▶ Your objective: Retype the lines of the material below without any alteration, starting at the line that contains "Task: Open the feedback" and ending at the last line of the material, both included.

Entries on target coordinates

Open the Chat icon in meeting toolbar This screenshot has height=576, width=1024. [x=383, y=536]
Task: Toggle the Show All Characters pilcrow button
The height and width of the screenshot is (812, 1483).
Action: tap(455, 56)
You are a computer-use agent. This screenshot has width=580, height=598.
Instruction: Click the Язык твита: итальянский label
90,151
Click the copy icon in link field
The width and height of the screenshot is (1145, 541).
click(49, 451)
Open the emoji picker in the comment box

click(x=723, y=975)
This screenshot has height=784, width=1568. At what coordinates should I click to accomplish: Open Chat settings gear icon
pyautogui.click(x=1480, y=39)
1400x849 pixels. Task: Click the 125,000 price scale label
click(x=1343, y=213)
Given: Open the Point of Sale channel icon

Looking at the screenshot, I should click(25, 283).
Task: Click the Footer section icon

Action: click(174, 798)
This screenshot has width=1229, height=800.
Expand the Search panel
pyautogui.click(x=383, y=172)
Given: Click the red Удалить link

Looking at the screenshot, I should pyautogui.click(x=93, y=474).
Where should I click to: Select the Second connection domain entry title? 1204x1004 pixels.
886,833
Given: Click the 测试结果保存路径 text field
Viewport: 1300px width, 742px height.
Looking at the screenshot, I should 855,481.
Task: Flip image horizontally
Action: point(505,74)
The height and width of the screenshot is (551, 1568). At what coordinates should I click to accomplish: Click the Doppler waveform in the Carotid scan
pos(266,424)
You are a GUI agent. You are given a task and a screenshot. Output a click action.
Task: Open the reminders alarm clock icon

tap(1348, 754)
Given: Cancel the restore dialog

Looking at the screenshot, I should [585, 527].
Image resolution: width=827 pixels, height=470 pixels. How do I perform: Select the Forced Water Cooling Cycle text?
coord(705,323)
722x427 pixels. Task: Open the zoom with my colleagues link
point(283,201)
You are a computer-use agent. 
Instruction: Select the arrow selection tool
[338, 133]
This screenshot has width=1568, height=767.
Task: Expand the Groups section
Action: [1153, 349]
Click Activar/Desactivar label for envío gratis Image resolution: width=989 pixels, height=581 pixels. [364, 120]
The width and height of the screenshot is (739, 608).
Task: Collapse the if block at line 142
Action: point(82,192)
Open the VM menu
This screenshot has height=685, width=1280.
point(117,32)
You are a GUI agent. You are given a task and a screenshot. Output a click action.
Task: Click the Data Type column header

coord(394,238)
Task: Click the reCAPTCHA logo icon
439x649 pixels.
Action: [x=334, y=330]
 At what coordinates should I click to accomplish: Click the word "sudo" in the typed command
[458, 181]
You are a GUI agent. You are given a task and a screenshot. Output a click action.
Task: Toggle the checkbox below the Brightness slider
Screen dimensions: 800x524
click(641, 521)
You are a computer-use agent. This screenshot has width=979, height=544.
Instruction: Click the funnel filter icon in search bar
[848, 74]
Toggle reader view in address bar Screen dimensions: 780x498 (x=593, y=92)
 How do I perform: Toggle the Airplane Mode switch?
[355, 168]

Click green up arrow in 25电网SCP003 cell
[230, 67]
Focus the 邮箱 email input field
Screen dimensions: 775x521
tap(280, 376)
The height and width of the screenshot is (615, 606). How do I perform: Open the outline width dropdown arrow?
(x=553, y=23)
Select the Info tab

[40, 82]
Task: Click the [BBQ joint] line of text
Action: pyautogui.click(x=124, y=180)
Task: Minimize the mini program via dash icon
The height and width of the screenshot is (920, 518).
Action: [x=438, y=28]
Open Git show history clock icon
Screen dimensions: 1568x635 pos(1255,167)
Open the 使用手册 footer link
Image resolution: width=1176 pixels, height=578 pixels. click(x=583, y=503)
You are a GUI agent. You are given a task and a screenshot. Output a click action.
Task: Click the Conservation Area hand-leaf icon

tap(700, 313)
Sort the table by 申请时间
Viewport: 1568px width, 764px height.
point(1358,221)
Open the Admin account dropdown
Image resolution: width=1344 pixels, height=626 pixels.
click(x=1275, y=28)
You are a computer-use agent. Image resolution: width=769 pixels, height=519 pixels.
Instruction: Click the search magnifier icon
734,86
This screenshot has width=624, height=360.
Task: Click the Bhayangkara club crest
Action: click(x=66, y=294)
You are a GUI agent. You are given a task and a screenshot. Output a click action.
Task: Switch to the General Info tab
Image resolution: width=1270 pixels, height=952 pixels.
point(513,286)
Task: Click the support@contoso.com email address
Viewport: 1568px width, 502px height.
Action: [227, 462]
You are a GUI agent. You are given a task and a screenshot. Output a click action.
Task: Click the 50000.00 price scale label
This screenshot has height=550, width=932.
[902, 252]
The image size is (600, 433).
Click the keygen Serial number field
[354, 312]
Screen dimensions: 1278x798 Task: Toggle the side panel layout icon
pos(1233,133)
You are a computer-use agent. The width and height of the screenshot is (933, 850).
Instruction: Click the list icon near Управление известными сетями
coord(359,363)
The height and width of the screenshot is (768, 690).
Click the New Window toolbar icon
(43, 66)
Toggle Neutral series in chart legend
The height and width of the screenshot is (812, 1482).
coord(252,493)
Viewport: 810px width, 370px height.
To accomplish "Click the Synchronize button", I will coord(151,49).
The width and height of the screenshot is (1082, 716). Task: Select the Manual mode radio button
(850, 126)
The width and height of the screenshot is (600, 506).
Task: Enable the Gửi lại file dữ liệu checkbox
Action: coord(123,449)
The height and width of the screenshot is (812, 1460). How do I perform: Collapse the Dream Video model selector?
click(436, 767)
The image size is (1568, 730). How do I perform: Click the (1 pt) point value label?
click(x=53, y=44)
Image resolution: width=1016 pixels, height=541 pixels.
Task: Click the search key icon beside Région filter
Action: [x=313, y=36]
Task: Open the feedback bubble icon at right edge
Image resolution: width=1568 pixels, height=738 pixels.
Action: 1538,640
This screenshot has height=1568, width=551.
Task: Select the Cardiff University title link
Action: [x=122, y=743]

▶ Solution to the problem:
Task: Open the feedback bubble icon at right edge
Image resolution: width=1568 pixels, height=738 pixels.
Action: 1538,640
This screenshot has height=1568, width=551.
Task: Select the Cardiff University title link
Action: [x=122, y=743]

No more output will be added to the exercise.